A partir de 1º de julho de 2026, entram em vigor novas regras sobre o exame toxicológico para obtenção e manutenção da Carteira Nacional de Habilitação (CNH). As mudanças impactam principalmente quem vai tirar a primeira habilitação nas categorias A e B e reforçam a obrigatoriedade já existente para motoristas profissionais das categorias C, D e E.
Neste artigo, explicamos de forma clara o que muda, quem precisa fazer o exame e quais são as consequências de não cumprir a exigência.
Exame toxicológico e CLT: o que muda no trabalho
Além da exigência para a CNH, o exame toxicológico também pode ser obrigatório no âmbito trabalhista, conforme a CLT e a legislação do motorista profissional.
Quem se aplica
Motoristas empregados nas categorias C, D e E.

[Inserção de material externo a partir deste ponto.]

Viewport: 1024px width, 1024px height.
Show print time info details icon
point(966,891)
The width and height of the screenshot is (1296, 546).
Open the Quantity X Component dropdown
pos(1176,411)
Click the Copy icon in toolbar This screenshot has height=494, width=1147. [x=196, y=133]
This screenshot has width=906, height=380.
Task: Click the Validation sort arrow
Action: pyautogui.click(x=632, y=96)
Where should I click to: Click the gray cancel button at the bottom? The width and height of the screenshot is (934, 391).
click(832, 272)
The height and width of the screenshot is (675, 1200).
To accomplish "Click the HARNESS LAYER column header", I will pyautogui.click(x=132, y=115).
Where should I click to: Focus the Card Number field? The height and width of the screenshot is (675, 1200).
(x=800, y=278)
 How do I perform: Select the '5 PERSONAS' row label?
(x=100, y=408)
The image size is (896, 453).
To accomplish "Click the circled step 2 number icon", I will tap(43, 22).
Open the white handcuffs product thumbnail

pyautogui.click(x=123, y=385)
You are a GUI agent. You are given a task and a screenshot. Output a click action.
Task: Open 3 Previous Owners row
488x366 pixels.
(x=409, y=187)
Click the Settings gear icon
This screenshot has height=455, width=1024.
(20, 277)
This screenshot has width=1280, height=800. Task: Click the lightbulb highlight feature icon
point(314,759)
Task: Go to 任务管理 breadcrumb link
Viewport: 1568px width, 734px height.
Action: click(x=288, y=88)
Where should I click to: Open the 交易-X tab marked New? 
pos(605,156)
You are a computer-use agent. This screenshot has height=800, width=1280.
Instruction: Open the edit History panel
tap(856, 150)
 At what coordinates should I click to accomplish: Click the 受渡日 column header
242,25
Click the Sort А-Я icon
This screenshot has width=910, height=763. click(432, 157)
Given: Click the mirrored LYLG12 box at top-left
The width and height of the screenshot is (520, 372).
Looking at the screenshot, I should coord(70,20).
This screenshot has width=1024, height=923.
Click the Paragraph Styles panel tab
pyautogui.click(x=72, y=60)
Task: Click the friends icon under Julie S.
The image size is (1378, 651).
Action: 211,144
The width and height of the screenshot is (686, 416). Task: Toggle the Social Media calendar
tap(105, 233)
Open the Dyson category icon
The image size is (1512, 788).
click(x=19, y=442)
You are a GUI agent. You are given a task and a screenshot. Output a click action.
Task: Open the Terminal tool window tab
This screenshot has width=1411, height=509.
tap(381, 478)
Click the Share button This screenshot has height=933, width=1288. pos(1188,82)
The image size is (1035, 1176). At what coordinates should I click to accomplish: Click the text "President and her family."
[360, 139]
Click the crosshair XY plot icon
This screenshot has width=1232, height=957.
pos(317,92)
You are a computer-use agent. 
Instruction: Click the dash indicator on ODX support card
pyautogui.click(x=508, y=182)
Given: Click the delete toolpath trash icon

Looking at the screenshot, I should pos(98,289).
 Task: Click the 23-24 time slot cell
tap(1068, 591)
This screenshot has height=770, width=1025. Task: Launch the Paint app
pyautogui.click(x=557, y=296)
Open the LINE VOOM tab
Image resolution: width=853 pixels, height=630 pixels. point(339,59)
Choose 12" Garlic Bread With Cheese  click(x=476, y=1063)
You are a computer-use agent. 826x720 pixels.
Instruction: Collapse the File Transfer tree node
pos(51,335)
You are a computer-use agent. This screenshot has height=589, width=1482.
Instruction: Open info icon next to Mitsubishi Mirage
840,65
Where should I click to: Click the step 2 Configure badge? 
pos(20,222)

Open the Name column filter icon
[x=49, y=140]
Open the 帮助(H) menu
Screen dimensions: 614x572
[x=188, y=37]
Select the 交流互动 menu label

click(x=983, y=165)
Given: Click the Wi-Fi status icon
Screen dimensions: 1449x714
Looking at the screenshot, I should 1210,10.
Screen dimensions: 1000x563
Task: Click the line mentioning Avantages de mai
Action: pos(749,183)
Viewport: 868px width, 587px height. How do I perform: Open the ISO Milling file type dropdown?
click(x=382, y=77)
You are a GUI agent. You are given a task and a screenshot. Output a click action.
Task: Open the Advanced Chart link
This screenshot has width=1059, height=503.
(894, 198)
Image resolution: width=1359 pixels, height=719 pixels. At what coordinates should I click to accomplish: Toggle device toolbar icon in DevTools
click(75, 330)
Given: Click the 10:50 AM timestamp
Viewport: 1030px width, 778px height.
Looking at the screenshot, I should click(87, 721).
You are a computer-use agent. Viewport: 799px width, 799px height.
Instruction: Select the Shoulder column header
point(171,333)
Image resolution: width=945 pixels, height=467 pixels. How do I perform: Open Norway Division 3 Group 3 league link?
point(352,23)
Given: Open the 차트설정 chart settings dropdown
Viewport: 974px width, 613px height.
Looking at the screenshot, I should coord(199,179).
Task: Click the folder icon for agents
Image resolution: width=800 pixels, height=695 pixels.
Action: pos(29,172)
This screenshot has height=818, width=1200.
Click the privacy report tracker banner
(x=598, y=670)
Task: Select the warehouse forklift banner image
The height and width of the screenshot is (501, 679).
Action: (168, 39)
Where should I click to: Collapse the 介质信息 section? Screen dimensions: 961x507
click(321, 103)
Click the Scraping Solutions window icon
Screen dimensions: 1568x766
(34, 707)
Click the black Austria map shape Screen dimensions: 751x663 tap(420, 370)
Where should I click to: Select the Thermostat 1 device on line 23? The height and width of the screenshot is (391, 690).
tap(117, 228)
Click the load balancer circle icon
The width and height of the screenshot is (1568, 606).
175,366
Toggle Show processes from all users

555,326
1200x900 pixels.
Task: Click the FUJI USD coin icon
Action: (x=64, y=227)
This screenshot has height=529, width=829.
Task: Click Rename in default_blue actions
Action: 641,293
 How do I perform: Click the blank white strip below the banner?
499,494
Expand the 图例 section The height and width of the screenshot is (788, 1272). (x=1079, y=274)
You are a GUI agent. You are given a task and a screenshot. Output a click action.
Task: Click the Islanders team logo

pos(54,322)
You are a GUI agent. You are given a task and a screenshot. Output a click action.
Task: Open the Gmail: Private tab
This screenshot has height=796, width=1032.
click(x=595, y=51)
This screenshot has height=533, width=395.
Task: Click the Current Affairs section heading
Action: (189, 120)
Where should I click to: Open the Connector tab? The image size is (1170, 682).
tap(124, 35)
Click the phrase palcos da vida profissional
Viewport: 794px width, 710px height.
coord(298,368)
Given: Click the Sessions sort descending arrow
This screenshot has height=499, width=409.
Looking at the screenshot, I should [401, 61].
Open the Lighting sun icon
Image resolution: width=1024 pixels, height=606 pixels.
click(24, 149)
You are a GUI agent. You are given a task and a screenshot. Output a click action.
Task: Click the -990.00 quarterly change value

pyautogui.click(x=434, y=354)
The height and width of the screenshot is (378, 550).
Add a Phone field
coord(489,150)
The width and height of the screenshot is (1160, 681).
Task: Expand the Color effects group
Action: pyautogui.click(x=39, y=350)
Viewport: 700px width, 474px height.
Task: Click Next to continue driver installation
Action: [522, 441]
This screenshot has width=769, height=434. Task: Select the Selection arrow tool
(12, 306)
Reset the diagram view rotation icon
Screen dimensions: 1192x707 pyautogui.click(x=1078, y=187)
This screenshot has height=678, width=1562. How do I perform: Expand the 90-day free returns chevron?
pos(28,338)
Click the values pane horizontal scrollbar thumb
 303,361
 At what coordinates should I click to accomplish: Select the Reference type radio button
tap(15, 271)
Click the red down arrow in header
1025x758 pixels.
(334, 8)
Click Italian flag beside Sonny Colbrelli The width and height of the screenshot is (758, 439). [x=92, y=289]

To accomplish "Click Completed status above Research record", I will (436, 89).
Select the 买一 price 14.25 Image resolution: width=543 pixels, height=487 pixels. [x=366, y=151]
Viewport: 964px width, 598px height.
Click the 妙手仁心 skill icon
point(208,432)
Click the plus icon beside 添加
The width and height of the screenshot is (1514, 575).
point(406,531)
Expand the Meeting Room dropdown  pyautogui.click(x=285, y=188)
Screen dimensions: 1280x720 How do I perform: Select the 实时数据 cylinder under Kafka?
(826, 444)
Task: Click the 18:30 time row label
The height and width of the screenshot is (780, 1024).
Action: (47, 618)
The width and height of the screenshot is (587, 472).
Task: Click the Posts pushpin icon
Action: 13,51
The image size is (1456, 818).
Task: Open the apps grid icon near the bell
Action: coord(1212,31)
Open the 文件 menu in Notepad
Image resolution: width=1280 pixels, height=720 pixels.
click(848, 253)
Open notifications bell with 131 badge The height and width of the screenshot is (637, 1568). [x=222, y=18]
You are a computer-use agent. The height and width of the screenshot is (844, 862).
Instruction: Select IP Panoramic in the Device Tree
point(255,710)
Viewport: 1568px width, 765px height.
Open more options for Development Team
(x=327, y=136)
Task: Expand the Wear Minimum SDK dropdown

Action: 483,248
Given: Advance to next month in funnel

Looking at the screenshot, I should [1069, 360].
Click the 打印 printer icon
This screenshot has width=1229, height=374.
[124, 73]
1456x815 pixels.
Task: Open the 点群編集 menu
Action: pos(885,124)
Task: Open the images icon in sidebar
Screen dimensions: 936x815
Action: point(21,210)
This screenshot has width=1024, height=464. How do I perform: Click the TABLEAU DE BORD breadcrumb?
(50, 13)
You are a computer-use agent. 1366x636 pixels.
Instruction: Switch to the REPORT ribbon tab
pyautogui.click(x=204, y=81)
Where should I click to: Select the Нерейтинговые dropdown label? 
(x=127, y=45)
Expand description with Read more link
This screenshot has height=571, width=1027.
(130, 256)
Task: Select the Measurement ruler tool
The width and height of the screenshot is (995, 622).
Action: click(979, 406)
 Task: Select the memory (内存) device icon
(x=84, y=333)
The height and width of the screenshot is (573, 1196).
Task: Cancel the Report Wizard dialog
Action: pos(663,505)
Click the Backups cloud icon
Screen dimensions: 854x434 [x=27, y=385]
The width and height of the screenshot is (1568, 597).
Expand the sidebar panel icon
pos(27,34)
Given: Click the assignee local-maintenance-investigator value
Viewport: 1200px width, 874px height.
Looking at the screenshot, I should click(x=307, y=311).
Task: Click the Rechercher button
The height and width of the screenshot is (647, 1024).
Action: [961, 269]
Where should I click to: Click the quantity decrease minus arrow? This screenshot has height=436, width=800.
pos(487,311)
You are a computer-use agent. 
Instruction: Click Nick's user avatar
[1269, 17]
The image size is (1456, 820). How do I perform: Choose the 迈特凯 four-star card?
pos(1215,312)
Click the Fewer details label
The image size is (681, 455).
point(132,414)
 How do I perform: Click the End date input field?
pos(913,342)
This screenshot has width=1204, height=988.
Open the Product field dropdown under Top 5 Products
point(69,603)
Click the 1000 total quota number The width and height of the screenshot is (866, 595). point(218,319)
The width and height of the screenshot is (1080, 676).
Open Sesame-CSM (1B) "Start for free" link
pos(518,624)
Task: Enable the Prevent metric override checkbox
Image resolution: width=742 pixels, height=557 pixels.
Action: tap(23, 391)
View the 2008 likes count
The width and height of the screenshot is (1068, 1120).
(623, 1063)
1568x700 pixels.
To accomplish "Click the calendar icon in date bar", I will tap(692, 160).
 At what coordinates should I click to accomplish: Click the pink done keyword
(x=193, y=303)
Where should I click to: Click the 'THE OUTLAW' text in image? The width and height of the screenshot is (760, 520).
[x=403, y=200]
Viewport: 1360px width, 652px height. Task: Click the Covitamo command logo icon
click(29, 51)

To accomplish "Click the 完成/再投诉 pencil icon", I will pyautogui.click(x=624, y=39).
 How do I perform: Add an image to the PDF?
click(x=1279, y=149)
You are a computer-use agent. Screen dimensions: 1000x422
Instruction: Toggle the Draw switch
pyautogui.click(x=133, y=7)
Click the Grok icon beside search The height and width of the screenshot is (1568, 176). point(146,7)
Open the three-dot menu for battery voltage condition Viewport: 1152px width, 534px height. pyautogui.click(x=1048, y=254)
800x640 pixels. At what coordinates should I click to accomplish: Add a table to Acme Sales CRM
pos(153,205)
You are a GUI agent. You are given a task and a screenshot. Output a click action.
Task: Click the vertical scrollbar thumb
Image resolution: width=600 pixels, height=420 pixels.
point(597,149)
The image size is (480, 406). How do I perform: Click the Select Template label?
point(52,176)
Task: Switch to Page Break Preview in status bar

Caminhoneiros, motoristas de ônibus e profissionais do transporte de cargas e passageiros.
Base legal
Lei do Motorista Profissional
Consolidação das Leis do Trabalho (CLT)
Quando pode ser exigido pela empresa
Na admissão
Na demissão
Periodicamente a cada 2 anos e 6 meses
Quando previsto em acordo ou convenção coletiva
O exame deve ter janela de detecção mínima de 90 dias.
Pontos importantes
O exame toxicológico exigido pela CLT é diferente do exame exigido para a CNH (Detran).
Quando solicitado pela empresa, o custo é do empregador.
O objetivo é aumentar a segurança, prevenir acidentes e garantir a saúde no trabalho.
Categorias A e B (carros e motos)
A principal novidade é a inclusão do exame toxicológico na primeira habilitação para quem vai dirigir carro ou moto.
O que passa a valer:
Quem for tirar a CNH pela primeira vez nas categorias A ou B deverá realizar o exame toxicológico.
Sem o exame, o candidato não poderá continuar o processo de habilitação.
A exigência ocorre apenas na primeira habilitação.
Importante:
Não será necessário realizar o exame toxicológico nas renovações da CNH para as categorias A e B, pelo menos enquanto não houver novas regulamentações.
Resumo – Categorias A e B
✔ Exame obrigatório na primeira habilitação.
✘ Não é exigido na renovação (regra atual válida em todo o país).
Categorias C, D e E (veículos pesados)
Para motoristas de veículos pesados, como caminhões, ônibus, carretas e vans, o exame toxicológico continua obrigatório, seguindo as regras já existentes.
Devem realizar o exame:
Para obter a habilitação nas categorias C, D ou E.
Para renovar a CNH.
A cada 2 anos e 6 meses, mesmo que a CNH ainda esteja dentro da validade.
Ou seja, trata-se de uma exigência periódica e contínua para motoristas profissionais.
Consequências de não realizar o exame
Deixar o exame vencer pode trazer penalidades sérias:
Multa gravíssima:
Dirigir com o exame vencido há mais de 30 dias gera multa de R$ 1.467,35 e 7 pontos na carteira.Suspensão do direito de dirigir:
Se o resultado do exame for positivo, o motorista pode ter a CNH suspensa por 90 dias.
Resumo – Categorias C, D e E
✔ Exame obrigatório na obtenção.
✔ Obrigatório na renovação.
✔ Obrigatório a cada 30 meses (2 anos e 6 meses).
Conclusão
Com as novas regras, o exame toxicológico passa a fazer parte da primeira habilitação para carros e motos a partir de julho de 2026, enquanto continua sendo obrigatório e periódico para motoristas profissionais de veículos pesados.
Em resumo:
Categorias A e B: exame apenas na primeira habilitação.
Categorias C, D e E: exame obrigatório na obtenção, renovação e a cada 30 meses.
Ficar atento aos prazos e exigências é fundamental para evitar multas, suspensão da CNH e problemas no trabalho. Manter o exame em dia é uma medida de segurança que beneficia não só o motorista, mas todos no trânsito.